Mehrfache Informationsquellen
Die benötigten Informationen stammen aus mehreren Quellen, die das Unternehmen in regelmäßigen Abständen abfragt. Dazu gehört zunächst die Mitgliedschaft bei elektronischen schwarzen Brettern, auf denen die Schwachstellen der wichtigsten Unternehmenssysteme nach Anbietern (von Virenschutz, Betriebssystem usw.) geordnet veröffentlicht werden, auch wenn nicht immer Berichte zu allen vorhandenen Schwachstellen vorliegen. Zudem gibt es offizielle Organisationen wie die verschiedenen CERTs (Computer Emergency Response Teams). Die bekannteste CERT-Organisation ist beispielsweise die University of Carnegie-Mellon. Jedes Land verfügt über eine eigene CERT-Organisation, die üblicherweise der Regierung unterstellt ist, sowie über bestimmte Internet-Dienstanbieter und Universitäten, die Informationen veröffentlichen. Die unterschiedlichen CERTs veröffentlichen ihre Warnmeldungen auf Websites und per E-Mail. Daher ist ein Abonnement dieser Dienste für die Informationserfassung äußerst sinnvoll.
Obwohl die CERTs qualitative Informationen veröffentlichen, reagieren sie nicht immer so proaktiv wie private Veröffentlichungseinrichtungen. Daher ist es auch sehr wichtig, Mailing-Listen zu Schwachstellen zu abonnieren, z. B. Bugtraq. In diesen Listen wird in der Regel sehr schnell über Schwachstellen berichtet, meistens bevor die Prüfung durch CERTs abgeschlossen ist. Dennoch werden die Sicherheitslücken durch eine Reihe von besonders kompetenten und proaktiven Experten zunächst sorgfältig überprüft und analysiert. Dieses System funktioniert bereits seit mehreren Jahren sehr erfolgreich. Sie sollten sich außerdem auf Websites für Sicherheitsinformationen informieren, die zusätzlich zu den neuesten Schwachstellen auch unterschiedliche Artikel mit Warnungen vor den neuesten Betrugstechniken oder Vireneausbreitungen enthalten.
Schließlich dürfen kommerzielle Dienstanbieter nicht außer Acht gelassen werden, die Unternehmen die Sammlung von sicherheitsrelevanten Informationen abnehmen können.
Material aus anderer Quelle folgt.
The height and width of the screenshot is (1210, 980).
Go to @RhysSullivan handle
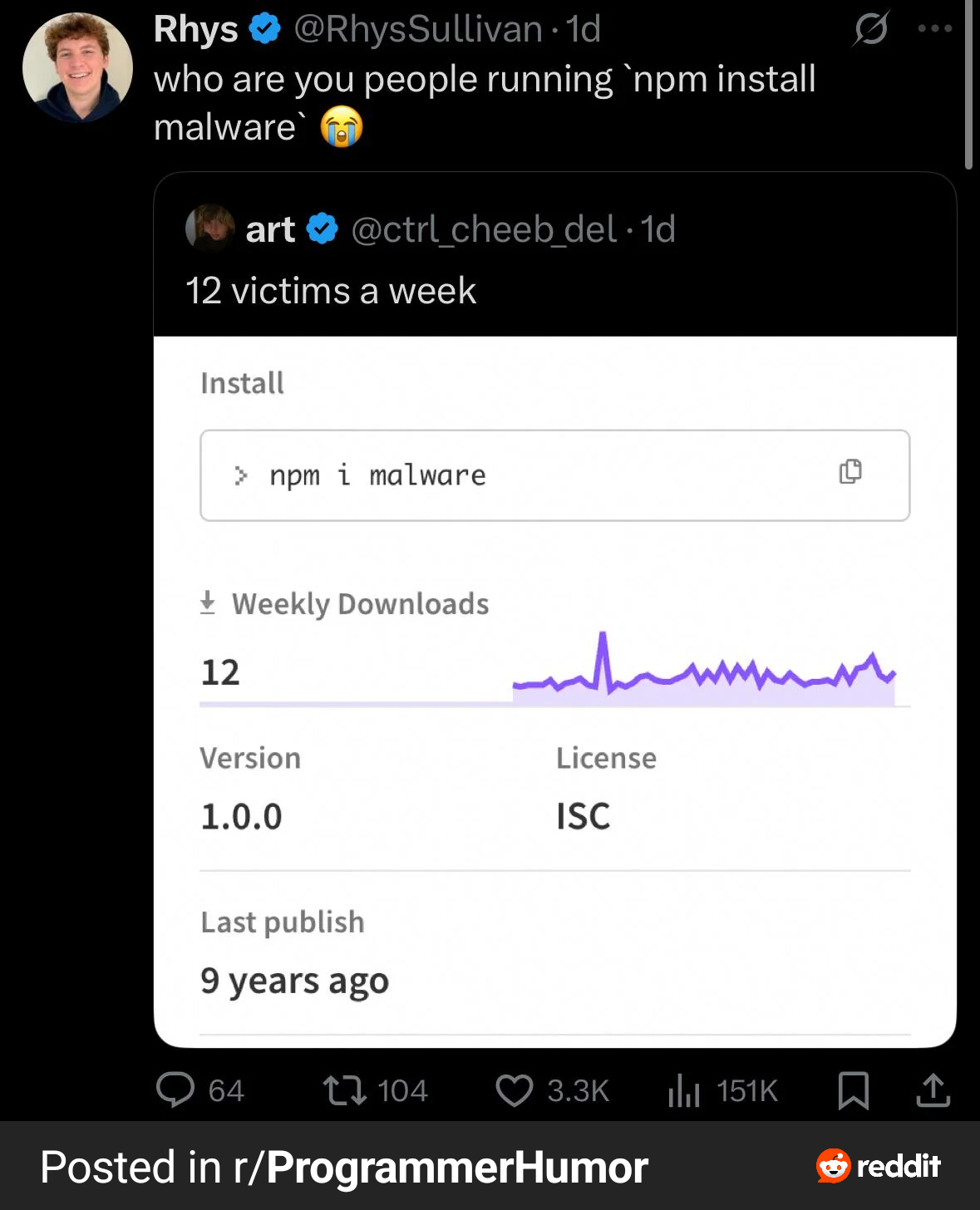(417, 30)
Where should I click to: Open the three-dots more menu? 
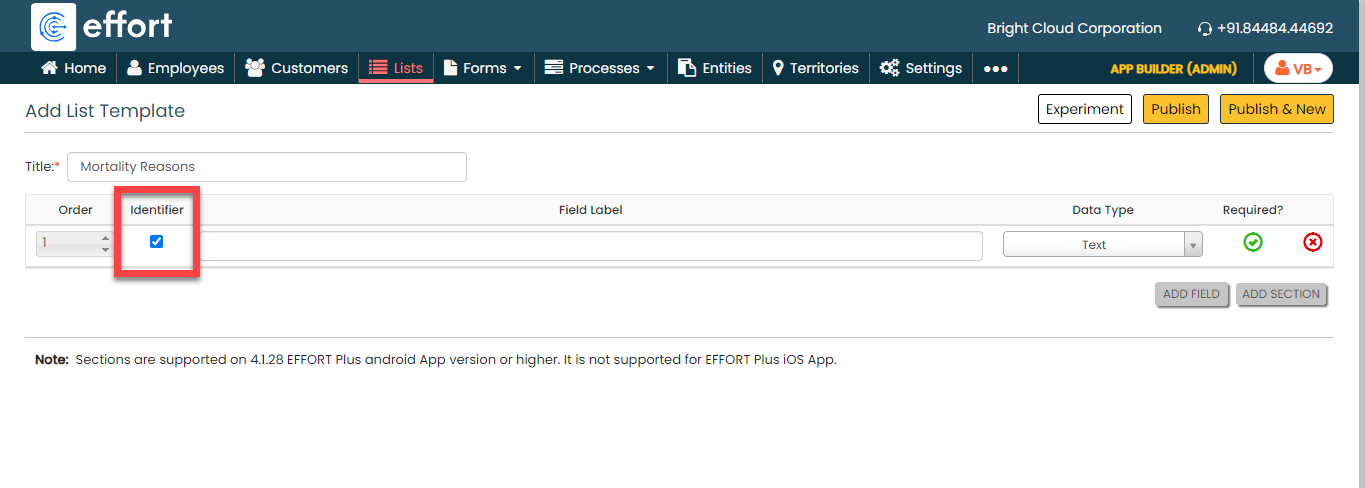coord(994,69)
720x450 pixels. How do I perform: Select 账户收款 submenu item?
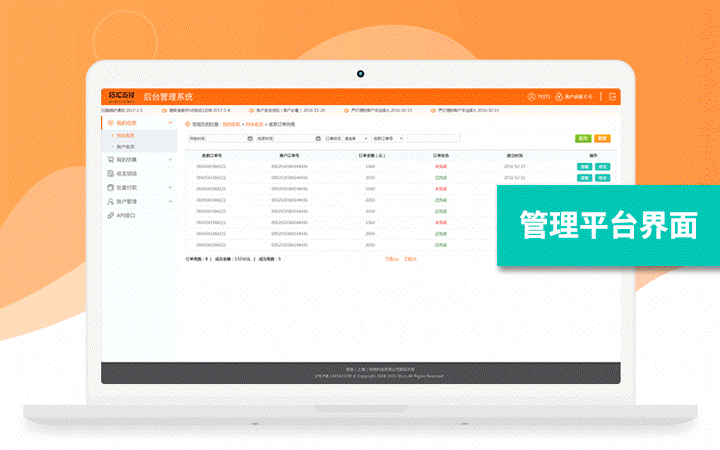click(x=126, y=146)
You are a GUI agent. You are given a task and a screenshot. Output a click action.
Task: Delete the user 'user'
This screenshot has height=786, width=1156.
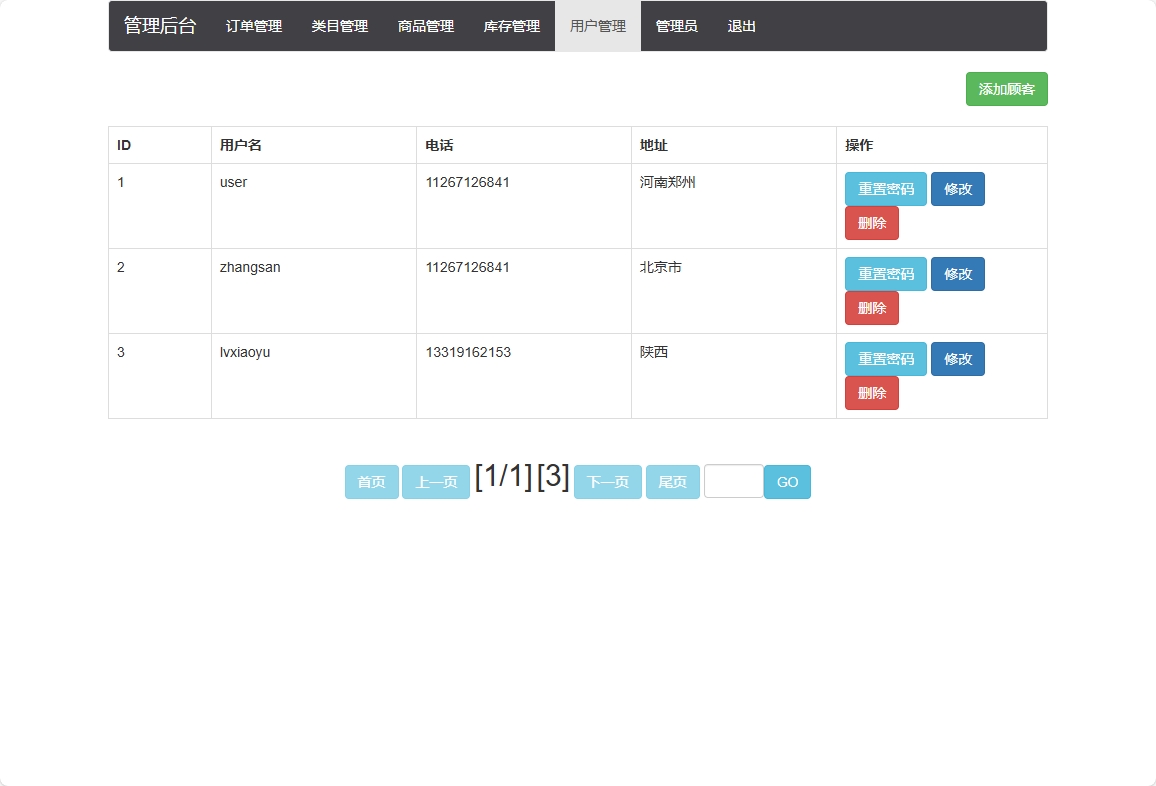(871, 222)
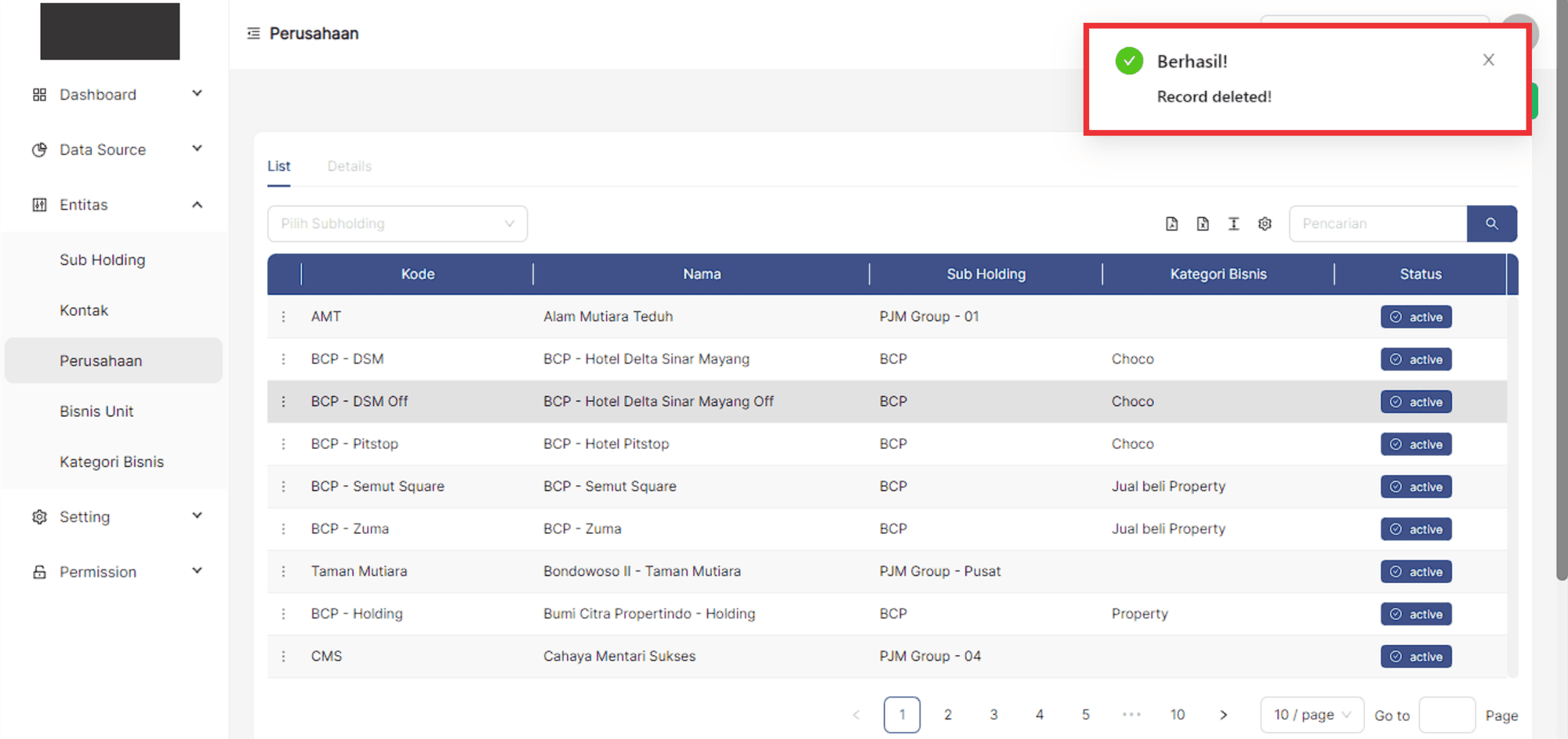Open the Pilih Subholding dropdown
The width and height of the screenshot is (1568, 739).
coord(397,224)
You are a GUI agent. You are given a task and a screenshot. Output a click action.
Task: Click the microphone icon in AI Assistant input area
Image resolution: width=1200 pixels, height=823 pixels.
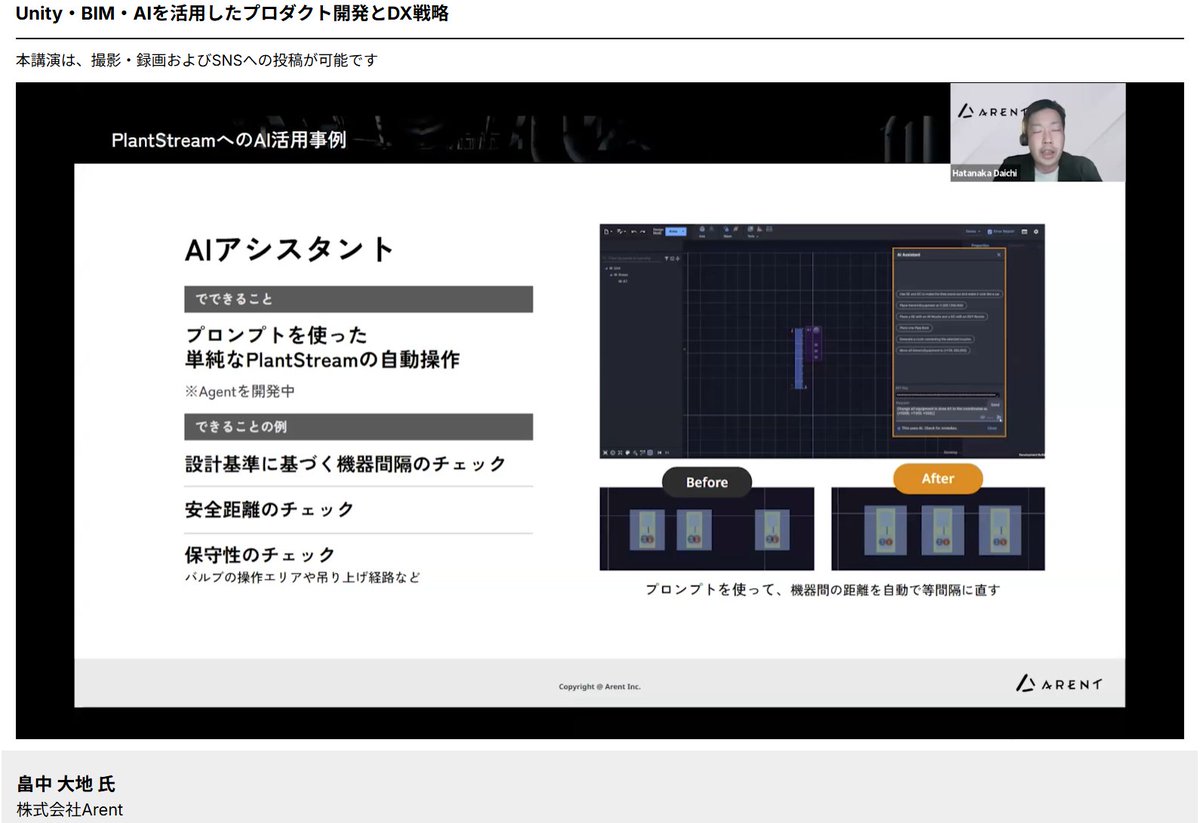(998, 418)
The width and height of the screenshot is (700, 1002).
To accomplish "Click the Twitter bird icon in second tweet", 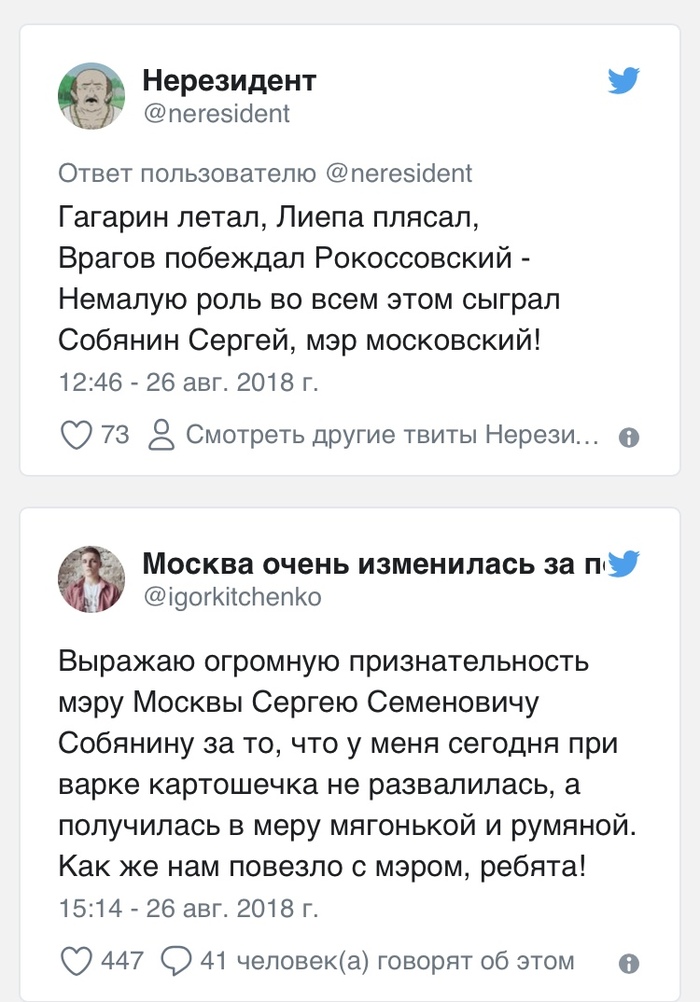I will 623,563.
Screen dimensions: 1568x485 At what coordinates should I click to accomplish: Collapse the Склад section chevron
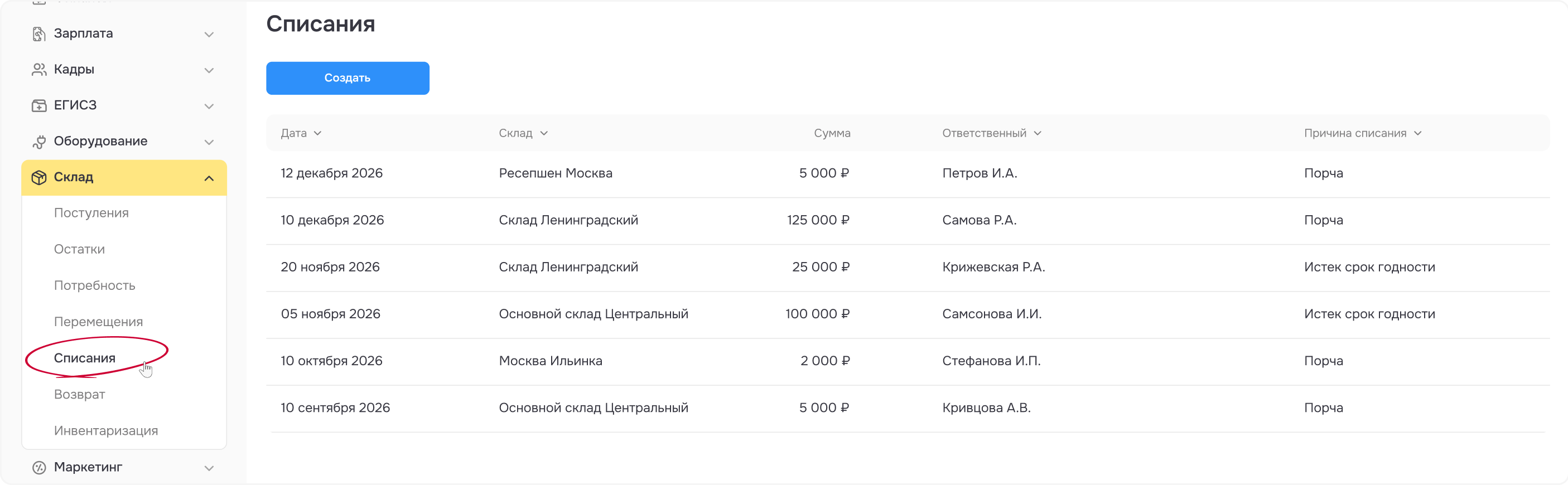(x=209, y=178)
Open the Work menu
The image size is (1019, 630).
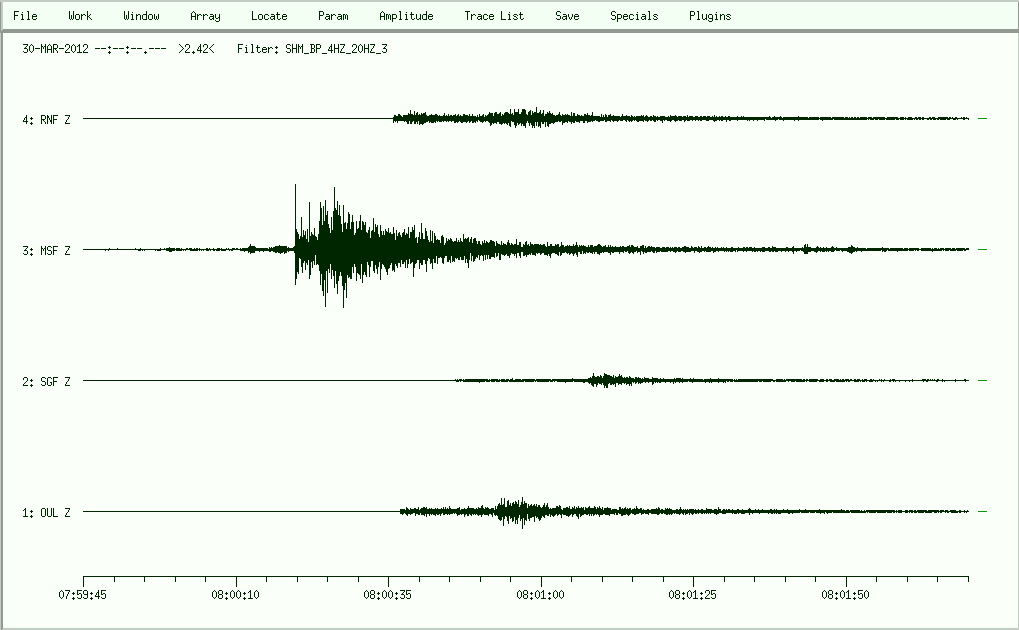[x=80, y=16]
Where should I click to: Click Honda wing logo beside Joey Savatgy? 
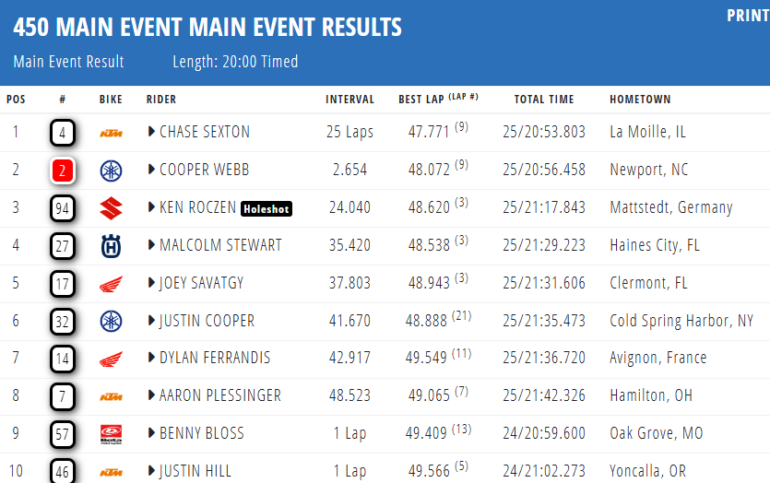110,284
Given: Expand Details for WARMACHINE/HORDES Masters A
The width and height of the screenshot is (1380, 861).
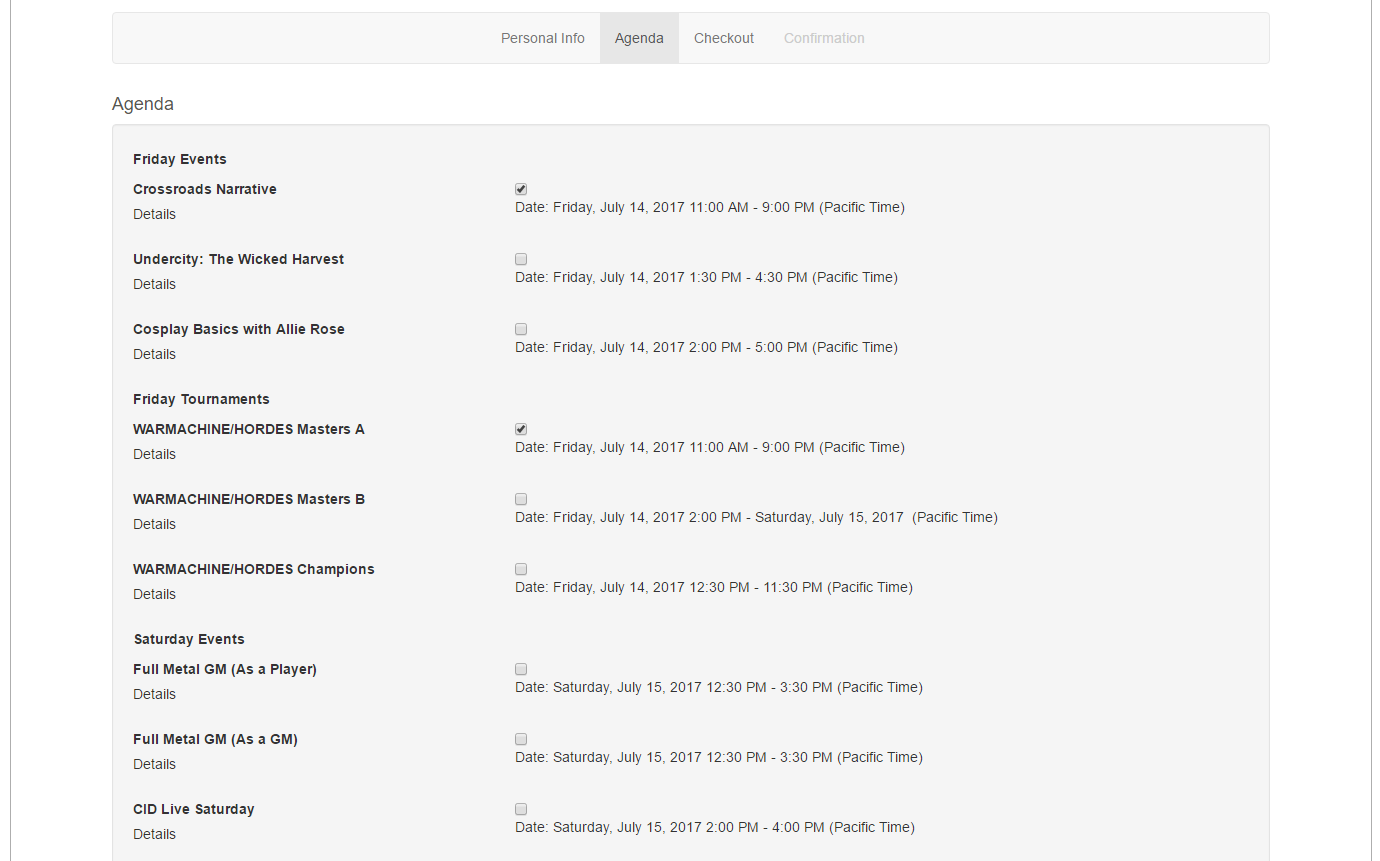Looking at the screenshot, I should [154, 454].
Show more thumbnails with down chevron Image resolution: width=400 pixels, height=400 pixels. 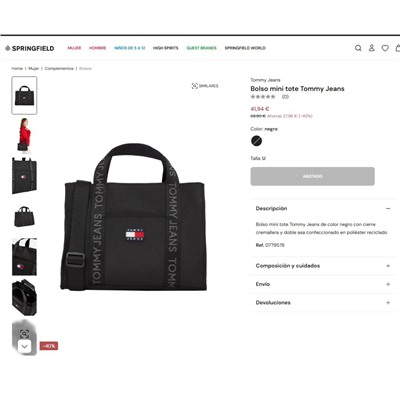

Diese Dienstanbieter führen Systemprüfungen aus und senden spezifische Warnmeldungsberichte an den IT-Manager. Diese Berichte enthalten nur relevante Schwachstellen und sind besser strukturiert als andere Listen und Berichte, da sie vom Dienstanbieter neu abgefasst wurden, und basieren trotzdem auf denselben Informationsquellen, wie beispielsweise den oben angegebenen Publikationen.
Weitere Informationen:
Glossar:
CERT: Computer Emergency Response Team. Eine Organisation, die für das Sammeln und Prüfen von Informationen über IT-Vorfälle und die Ausgabe entsprechender Warnmeldungen zuständig ist.
Relationale Datenbank: Datenbank, in der Informationen als separate Einheiten gespeichert werden, die miteinander durch "Relationen" verknüpft sind. Mit diesem System können Sie Daten aufteilen, während Sie gleichzeitig weiter damit arbeiten.